Your instructions: Return the data below word for word, keeping every line as it stands.
++++ Given entries ++++
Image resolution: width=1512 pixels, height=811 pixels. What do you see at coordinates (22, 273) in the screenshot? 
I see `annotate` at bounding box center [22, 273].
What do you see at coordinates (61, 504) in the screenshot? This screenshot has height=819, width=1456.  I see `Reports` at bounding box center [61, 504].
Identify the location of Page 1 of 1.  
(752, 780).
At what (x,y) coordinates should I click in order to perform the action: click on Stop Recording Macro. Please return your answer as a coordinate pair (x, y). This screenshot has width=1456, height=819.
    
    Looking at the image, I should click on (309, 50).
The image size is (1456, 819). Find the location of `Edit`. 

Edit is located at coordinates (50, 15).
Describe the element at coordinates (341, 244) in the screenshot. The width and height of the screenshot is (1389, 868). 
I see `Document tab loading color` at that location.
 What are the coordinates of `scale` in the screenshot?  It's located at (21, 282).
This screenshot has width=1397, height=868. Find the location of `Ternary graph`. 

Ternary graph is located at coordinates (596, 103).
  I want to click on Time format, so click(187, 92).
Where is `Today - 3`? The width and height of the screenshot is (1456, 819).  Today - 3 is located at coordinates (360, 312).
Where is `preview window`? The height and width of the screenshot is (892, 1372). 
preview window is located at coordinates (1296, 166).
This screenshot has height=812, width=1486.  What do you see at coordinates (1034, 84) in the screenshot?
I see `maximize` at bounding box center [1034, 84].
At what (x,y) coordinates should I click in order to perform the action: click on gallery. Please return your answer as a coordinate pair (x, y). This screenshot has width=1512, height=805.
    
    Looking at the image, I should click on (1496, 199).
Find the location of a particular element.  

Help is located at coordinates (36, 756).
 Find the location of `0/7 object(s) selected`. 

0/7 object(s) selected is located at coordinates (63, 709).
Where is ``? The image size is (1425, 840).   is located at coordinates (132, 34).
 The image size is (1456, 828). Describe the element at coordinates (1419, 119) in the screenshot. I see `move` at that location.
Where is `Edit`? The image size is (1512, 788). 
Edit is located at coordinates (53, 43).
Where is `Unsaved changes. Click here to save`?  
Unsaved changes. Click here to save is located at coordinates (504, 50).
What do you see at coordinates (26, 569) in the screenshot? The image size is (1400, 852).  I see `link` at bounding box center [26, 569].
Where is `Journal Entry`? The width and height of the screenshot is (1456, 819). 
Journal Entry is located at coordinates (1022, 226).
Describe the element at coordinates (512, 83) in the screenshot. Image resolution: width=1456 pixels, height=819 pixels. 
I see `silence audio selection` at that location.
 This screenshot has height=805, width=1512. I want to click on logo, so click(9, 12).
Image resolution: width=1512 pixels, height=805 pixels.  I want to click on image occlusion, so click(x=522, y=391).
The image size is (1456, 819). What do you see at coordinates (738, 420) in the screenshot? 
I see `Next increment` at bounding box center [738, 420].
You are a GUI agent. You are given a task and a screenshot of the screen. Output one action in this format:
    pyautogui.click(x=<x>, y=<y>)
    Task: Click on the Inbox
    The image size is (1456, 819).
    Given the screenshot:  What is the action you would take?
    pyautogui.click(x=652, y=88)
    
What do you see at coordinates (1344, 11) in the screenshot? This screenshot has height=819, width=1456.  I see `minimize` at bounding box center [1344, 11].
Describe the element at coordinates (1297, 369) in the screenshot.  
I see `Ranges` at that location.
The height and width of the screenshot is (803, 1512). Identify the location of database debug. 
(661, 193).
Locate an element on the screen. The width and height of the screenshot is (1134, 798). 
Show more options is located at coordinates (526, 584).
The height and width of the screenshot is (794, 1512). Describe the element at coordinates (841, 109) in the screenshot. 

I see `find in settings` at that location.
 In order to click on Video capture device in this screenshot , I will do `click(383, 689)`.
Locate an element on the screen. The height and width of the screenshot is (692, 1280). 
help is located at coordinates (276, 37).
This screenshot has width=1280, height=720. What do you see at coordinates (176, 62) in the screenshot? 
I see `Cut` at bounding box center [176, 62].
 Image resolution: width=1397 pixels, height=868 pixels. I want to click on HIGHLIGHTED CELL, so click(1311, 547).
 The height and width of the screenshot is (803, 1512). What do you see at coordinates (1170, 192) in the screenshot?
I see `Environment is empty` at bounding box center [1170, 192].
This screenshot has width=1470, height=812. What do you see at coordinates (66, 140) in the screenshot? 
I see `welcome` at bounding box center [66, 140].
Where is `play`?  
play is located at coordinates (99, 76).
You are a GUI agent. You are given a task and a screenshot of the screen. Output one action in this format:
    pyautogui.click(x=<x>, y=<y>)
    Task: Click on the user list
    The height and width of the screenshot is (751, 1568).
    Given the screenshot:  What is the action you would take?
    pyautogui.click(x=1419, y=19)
++++
Exercise result:
Image resolution: width=1512 pixels, height=811 pixels. What do you see at coordinates (22, 273) in the screenshot? 
I see `annotate` at bounding box center [22, 273].
What do you see at coordinates (61, 504) in the screenshot? This screenshot has height=819, width=1456.  I see `Reports` at bounding box center [61, 504].
Identify the location of Page 1 of 1.  
(752, 780).
At what (x,y) coordinates should I click in order to perform the action: click on Stop Recording Macro. Please return your answer as a coordinate pair (x, y). This screenshot has width=1456, height=819.
    
    Looking at the image, I should click on (309, 50).
The image size is (1456, 819). Find the location of `Edit`. 

Edit is located at coordinates (50, 15).
Describe the element at coordinates (341, 244) in the screenshot. The width and height of the screenshot is (1389, 868). 
I see `Document tab loading color` at that location.
 What are the coordinates of `scale` in the screenshot?  It's located at (21, 282).
This screenshot has width=1397, height=868. Find the location of `Ternary graph`. 

Ternary graph is located at coordinates (596, 103).
  I want to click on Time format, so click(187, 92).
Where is `Today - 3`? The width and height of the screenshot is (1456, 819).  Today - 3 is located at coordinates (360, 312).
Where is `preview window`? The height and width of the screenshot is (892, 1372). 
preview window is located at coordinates (1296, 166).
This screenshot has height=812, width=1486.  What do you see at coordinates (1034, 84) in the screenshot?
I see `maximize` at bounding box center [1034, 84].
At what (x,y) coordinates should I click in order to perform the action: click on gallery. Please return your answer as a coordinate pair (x, y). This screenshot has width=1512, height=805.
    
    Looking at the image, I should click on (1496, 199).
Find the location of a particular element.  

Help is located at coordinates (36, 756).
 Find the location of `0/7 object(s) selected`. 

0/7 object(s) selected is located at coordinates (63, 709).
Where is ``? The image size is (1425, 840).   is located at coordinates (132, 34).
 The image size is (1456, 828). Describe the element at coordinates (1419, 119) in the screenshot. I see `move` at that location.
Where is `Edit`? The image size is (1512, 788). 
Edit is located at coordinates (53, 43).
Where is `Unsaved changes. Click here to save`?  
Unsaved changes. Click here to save is located at coordinates (504, 50).
What do you see at coordinates (26, 569) in the screenshot? The image size is (1400, 852).  I see `link` at bounding box center [26, 569].
Where is `Journal Entry`? The width and height of the screenshot is (1456, 819). 
Journal Entry is located at coordinates (1022, 226).
Describe the element at coordinates (512, 83) in the screenshot. Image resolution: width=1456 pixels, height=819 pixels. 
I see `silence audio selection` at that location.
 This screenshot has height=805, width=1512. I want to click on logo, so click(9, 12).
Image resolution: width=1512 pixels, height=805 pixels.  I want to click on image occlusion, so click(x=522, y=391).
The image size is (1456, 819). What do you see at coordinates (738, 420) in the screenshot? 
I see `Next increment` at bounding box center [738, 420].
You are a GUI agent. You are given a task and a screenshot of the screen. Output one action in this format:
    pyautogui.click(x=<x>, y=<y>)
    Task: Click on the Inbox
    The image size is (1456, 819).
    Given the screenshot:  What is the action you would take?
    pyautogui.click(x=652, y=88)
    
What do you see at coordinates (1344, 11) in the screenshot? This screenshot has height=819, width=1456.  I see `minimize` at bounding box center [1344, 11].
Describe the element at coordinates (1297, 369) in the screenshot.  
I see `Ranges` at that location.
The height and width of the screenshot is (803, 1512). Identify the location of database debug. 
(661, 193).
Locate an element on the screen. The width and height of the screenshot is (1134, 798). 
Show more options is located at coordinates (526, 584).
The height and width of the screenshot is (794, 1512). Describe the element at coordinates (841, 109) in the screenshot. 

I see `find in settings` at that location.
 In order to click on Video capture device in this screenshot , I will do `click(383, 689)`.
Locate an element on the screen. The height and width of the screenshot is (692, 1280). 
help is located at coordinates (276, 37).
This screenshot has width=1280, height=720. What do you see at coordinates (176, 62) in the screenshot? 
I see `Cut` at bounding box center [176, 62].
 Image resolution: width=1397 pixels, height=868 pixels. I want to click on HIGHLIGHTED CELL, so click(1311, 547).
 The height and width of the screenshot is (803, 1512). What do you see at coordinates (1170, 192) in the screenshot?
I see `Environment is empty` at bounding box center [1170, 192].
This screenshot has width=1470, height=812. What do you see at coordinates (66, 140) in the screenshot? 
I see `welcome` at bounding box center [66, 140].
Where is `play`?  
play is located at coordinates (99, 76).
You are a GUI agent. You are given a task and a screenshot of the screen. Output one action in this format:
    pyautogui.click(x=<x>, y=<y>)
    Task: Click on the user list
    The height and width of the screenshot is (751, 1568).
    Given the screenshot:  What is the action you would take?
    pyautogui.click(x=1419, y=19)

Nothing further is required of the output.